NIDCR-funded researchers win Nobel Prize in Physiology or Medicine
Two researchers who received funding from the National Institute of Dental and Craniofacial Research have won the Nobel Prize in Physiology or Medicine for discovering receptors of temperature and touch, according to an NIDCR news release.
David Julius, Ph.D., a professor and chair of the department of physiology and Morris Herzstein chair in molecular biology and medicine at the University of California, San Francisco, used capsaicin, the component of chili peppers that causes a burning sensation, to recognize a sensor in the skin’s nerve endings that reacts to heat.
Ardem Patapoutian, Ph.D., a professor of neuroscience at Scripps Research in California, investigator at the Howard Hughes Medical Institute in Maryland and past member of NIDCR's Board of Scientific Counselors, used pressure-sensitive cells to identify a new class of sensors that respond to mechanical stimuli in internal organs and the skin.
Both investigators, independent of each other, also used menthol to discover an additional sensor that responds to cold, opening the door to new classes of thermal and mechanical receptors, according to the release.
They both received NIDCR funding that supported their winning research. NIDCR funded Dr. Julius' work over an eight-year period in support of his exploration of substances that mediate signaling in nociceptive pathways and the genetic analysis of nociceptor function, the release stated. NIDCR, in addition to other National Institutes of Health sources, funded Dr. Patapoutian's work over a 15-year period in support of his research on nociceptive ion channels and somatosensory receptors.
"NIDCR extends a heartfelt congratulations to Drs. Julius and Patapoutian," NIDCR Director Rena D'Souza, D.D.S., Ph.D., said in the release. "We are proud to have supported the foundational work that led to these seminal discoveries."
-----
▸ Requirement 1
Translate this sentence from the Nobel Prize news item into Spanish: "Both investigators, independent of each other, also used menthol to discover an additional sensor that responds to cold, opening the door to new classes of thermal and mechanical receptors, according to the release."
▸ Requirement 2
From the Nobel Prize news item, extract the passage starting at "Both investigators, independent" and ending at "and somatosensory receptors.".

▸ Raw data
-----
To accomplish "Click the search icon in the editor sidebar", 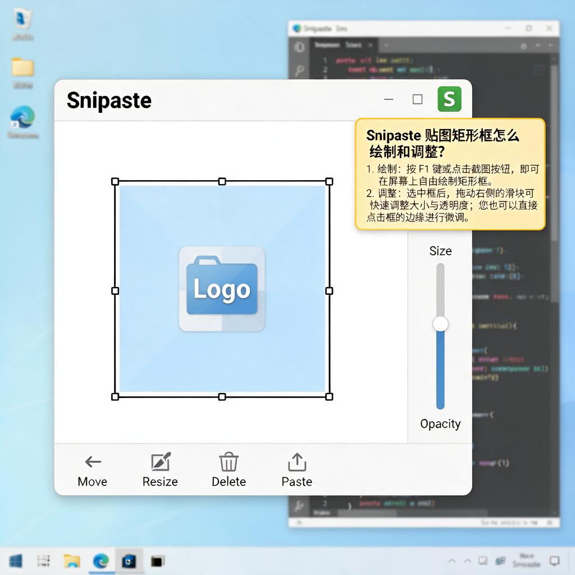I will point(300,70).
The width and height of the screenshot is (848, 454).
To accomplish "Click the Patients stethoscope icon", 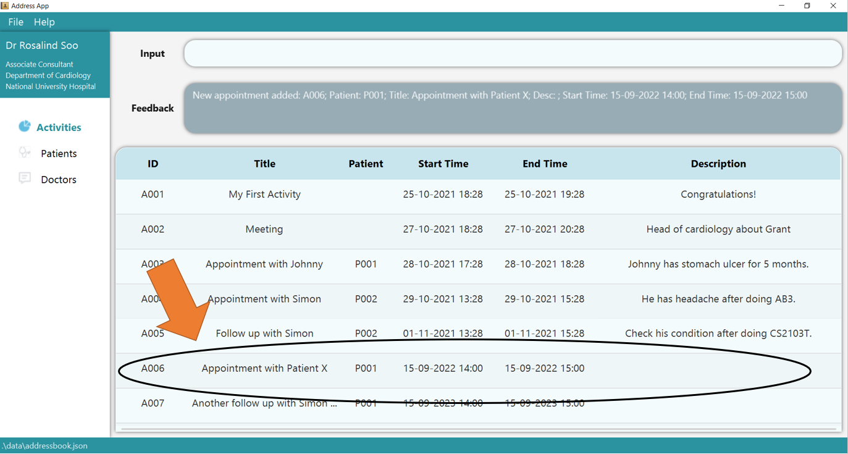I will point(24,153).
-----
▸ Worked solution 1
Ambos investigadores, de forma independiente el uno del otro, también usaron mentol para descubrir un sensor adicional que responde al frío, lo que abrió la puerta a nuevas clases de receptores térmicos y mecánicos, según el comunicado.

▸ Worked solution 2
Both investigators, independent of each other, also used menthol to discover an additional sensor that responds to cold, opening the door to new classes of thermal and mechanical receptors, according to the release.
They both received NIDCR funding that supported their winning research. NIDCR funded Dr. Julius' work over an eight-year period in support of his exploration of substances that mediate signaling in nociceptive pathways and the genetic analysis of nociceptor function, the release stated. NIDCR, in addition to other National Institutes of Health sources, funded Dr. Patapoutian's work over a 15-year period in support of his research on nociceptive ion channels and somatosensory receptors.